What is required:
Please reproduce each of the following records word for word, with no changes.

Click-target data:
----------------
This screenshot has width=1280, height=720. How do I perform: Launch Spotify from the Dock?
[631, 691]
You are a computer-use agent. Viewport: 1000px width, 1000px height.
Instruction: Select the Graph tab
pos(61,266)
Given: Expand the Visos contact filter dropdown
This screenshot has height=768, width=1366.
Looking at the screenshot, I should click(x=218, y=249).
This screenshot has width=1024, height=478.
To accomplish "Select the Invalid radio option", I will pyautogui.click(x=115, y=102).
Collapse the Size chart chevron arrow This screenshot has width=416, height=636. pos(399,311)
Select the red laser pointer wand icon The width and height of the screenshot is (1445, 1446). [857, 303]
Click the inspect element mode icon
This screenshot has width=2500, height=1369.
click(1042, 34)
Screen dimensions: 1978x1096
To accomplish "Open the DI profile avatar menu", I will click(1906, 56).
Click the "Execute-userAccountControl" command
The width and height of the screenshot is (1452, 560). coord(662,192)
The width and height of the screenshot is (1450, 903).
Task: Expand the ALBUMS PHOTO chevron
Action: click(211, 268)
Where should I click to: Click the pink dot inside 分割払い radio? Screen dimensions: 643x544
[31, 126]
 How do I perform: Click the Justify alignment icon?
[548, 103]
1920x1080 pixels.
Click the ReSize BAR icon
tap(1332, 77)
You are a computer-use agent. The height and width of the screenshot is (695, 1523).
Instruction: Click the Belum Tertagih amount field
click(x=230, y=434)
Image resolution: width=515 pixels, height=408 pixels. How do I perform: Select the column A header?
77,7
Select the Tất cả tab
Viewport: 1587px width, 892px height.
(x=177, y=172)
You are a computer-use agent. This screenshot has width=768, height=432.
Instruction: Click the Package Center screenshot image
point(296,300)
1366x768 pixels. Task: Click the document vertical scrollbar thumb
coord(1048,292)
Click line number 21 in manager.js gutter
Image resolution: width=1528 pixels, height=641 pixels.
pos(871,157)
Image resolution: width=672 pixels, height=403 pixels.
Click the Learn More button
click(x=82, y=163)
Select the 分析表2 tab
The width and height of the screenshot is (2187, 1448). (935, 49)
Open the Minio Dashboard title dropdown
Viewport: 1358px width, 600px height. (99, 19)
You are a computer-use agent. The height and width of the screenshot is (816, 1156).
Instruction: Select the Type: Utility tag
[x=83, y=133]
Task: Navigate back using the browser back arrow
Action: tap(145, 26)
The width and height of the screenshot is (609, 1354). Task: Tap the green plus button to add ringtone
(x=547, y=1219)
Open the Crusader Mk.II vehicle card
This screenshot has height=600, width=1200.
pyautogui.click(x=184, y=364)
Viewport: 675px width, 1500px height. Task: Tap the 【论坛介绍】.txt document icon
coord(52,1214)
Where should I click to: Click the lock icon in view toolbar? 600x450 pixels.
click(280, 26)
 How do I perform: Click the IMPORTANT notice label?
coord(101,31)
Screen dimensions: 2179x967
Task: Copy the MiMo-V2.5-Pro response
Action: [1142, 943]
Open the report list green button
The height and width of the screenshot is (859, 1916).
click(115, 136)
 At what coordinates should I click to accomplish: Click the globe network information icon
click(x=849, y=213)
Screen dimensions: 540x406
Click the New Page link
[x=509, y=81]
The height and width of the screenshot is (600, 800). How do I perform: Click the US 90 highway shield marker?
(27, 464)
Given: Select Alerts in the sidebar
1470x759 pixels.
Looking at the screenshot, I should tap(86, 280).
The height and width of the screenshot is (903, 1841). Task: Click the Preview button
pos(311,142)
----------------
Exercise answer:
This screenshot has width=1280, height=720. How do I perform: Launch Spotify from the Dock?
[631, 691]
You are a computer-use agent. Viewport: 1000px width, 1000px height.
Instruction: Select the Graph tab
pos(61,266)
Given: Expand the Visos contact filter dropdown
This screenshot has height=768, width=1366.
Looking at the screenshot, I should click(x=218, y=249).
This screenshot has width=1024, height=478.
To accomplish "Select the Invalid radio option", I will pyautogui.click(x=115, y=102).
Collapse the Size chart chevron arrow This screenshot has width=416, height=636. pos(399,311)
Select the red laser pointer wand icon The width and height of the screenshot is (1445, 1446). [857, 303]
Click the inspect element mode icon
This screenshot has width=2500, height=1369.
click(1042, 34)
Screen dimensions: 1978x1096
To accomplish "Open the DI profile avatar menu", I will click(1906, 56).
Click the "Execute-userAccountControl" command
The width and height of the screenshot is (1452, 560). coord(662,192)
The width and height of the screenshot is (1450, 903).
Task: Expand the ALBUMS PHOTO chevron
Action: click(211, 268)
Where should I click to: Click the pink dot inside 分割払い radio? Screen dimensions: 643x544
[31, 126]
 How do I perform: Click the Justify alignment icon?
[548, 103]
1920x1080 pixels.
Click the ReSize BAR icon
tap(1332, 77)
You are a computer-use agent. The height and width of the screenshot is (695, 1523).
Instruction: Click the Belum Tertagih amount field
click(x=230, y=434)
Image resolution: width=515 pixels, height=408 pixels. How do I perform: Select the column A header?
77,7
Select the Tất cả tab
Viewport: 1587px width, 892px height.
(x=177, y=172)
You are a computer-use agent. This screenshot has width=768, height=432.
Instruction: Click the Package Center screenshot image
point(296,300)
1366x768 pixels. Task: Click the document vertical scrollbar thumb
coord(1048,292)
Click line number 21 in manager.js gutter
Image resolution: width=1528 pixels, height=641 pixels.
pos(871,157)
Image resolution: width=672 pixels, height=403 pixels.
Click the Learn More button
click(x=82, y=163)
Select the 分析表2 tab
The width and height of the screenshot is (2187, 1448). (935, 49)
Open the Minio Dashboard title dropdown
Viewport: 1358px width, 600px height. (99, 19)
You are a computer-use agent. The height and width of the screenshot is (816, 1156).
Instruction: Select the Type: Utility tag
[x=83, y=133]
Task: Navigate back using the browser back arrow
Action: tap(145, 26)
The width and height of the screenshot is (609, 1354). Task: Tap the green plus button to add ringtone
(x=547, y=1219)
Open the Crusader Mk.II vehicle card
This screenshot has height=600, width=1200.
pyautogui.click(x=184, y=364)
Viewport: 675px width, 1500px height. Task: Tap the 【论坛介绍】.txt document icon
coord(52,1214)
Where should I click to: Click the lock icon in view toolbar? 600x450 pixels.
click(280, 26)
 How do I perform: Click the IMPORTANT notice label?
coord(101,31)
Screen dimensions: 2179x967
Task: Copy the MiMo-V2.5-Pro response
Action: [1142, 943]
Open the report list green button
The height and width of the screenshot is (859, 1916).
click(115, 136)
 At what coordinates should I click to accomplish: Click the globe network information icon
click(x=849, y=213)
Screen dimensions: 540x406
Click the New Page link
[x=509, y=81]
The height and width of the screenshot is (600, 800). How do I perform: Click the US 90 highway shield marker?
(27, 464)
Given: Select Alerts in the sidebar
1470x759 pixels.
Looking at the screenshot, I should tap(86, 280).
The height and width of the screenshot is (903, 1841). Task: Click the Preview button
pos(311,142)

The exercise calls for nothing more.